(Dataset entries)
================================

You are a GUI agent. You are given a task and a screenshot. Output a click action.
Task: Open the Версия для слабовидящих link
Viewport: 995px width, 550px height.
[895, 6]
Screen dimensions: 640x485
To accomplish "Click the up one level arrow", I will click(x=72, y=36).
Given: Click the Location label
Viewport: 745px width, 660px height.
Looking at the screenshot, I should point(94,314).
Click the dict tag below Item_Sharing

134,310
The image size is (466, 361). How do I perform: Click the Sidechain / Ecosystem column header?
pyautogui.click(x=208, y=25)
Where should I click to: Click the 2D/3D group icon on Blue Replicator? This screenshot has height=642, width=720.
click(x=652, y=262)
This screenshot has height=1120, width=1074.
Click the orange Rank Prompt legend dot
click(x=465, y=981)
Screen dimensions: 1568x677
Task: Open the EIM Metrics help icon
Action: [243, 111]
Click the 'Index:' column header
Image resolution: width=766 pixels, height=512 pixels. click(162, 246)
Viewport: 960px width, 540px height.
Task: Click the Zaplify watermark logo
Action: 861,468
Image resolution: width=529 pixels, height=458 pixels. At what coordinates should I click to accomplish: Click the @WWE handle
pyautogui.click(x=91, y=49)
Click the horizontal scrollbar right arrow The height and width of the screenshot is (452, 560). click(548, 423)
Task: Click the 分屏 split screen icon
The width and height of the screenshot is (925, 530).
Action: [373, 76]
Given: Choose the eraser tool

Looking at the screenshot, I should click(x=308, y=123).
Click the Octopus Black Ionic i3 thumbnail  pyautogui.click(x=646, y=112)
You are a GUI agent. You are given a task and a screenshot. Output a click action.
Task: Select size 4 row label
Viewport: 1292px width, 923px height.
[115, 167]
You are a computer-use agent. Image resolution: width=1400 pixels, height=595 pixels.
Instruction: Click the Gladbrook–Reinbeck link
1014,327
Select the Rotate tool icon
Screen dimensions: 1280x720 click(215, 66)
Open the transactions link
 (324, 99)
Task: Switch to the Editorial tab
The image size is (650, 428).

================================

- **About this task**
Copy out exactly the lines from the one containing "Select the Rotate tool icon" through the last line above, keeping both end lines.

- **Response box**
Select the Rotate tool icon
Screen dimensions: 1280x720 click(215, 66)
Open the transactions link
 (324, 99)
Task: Switch to the Editorial tab
The image size is (650, 428).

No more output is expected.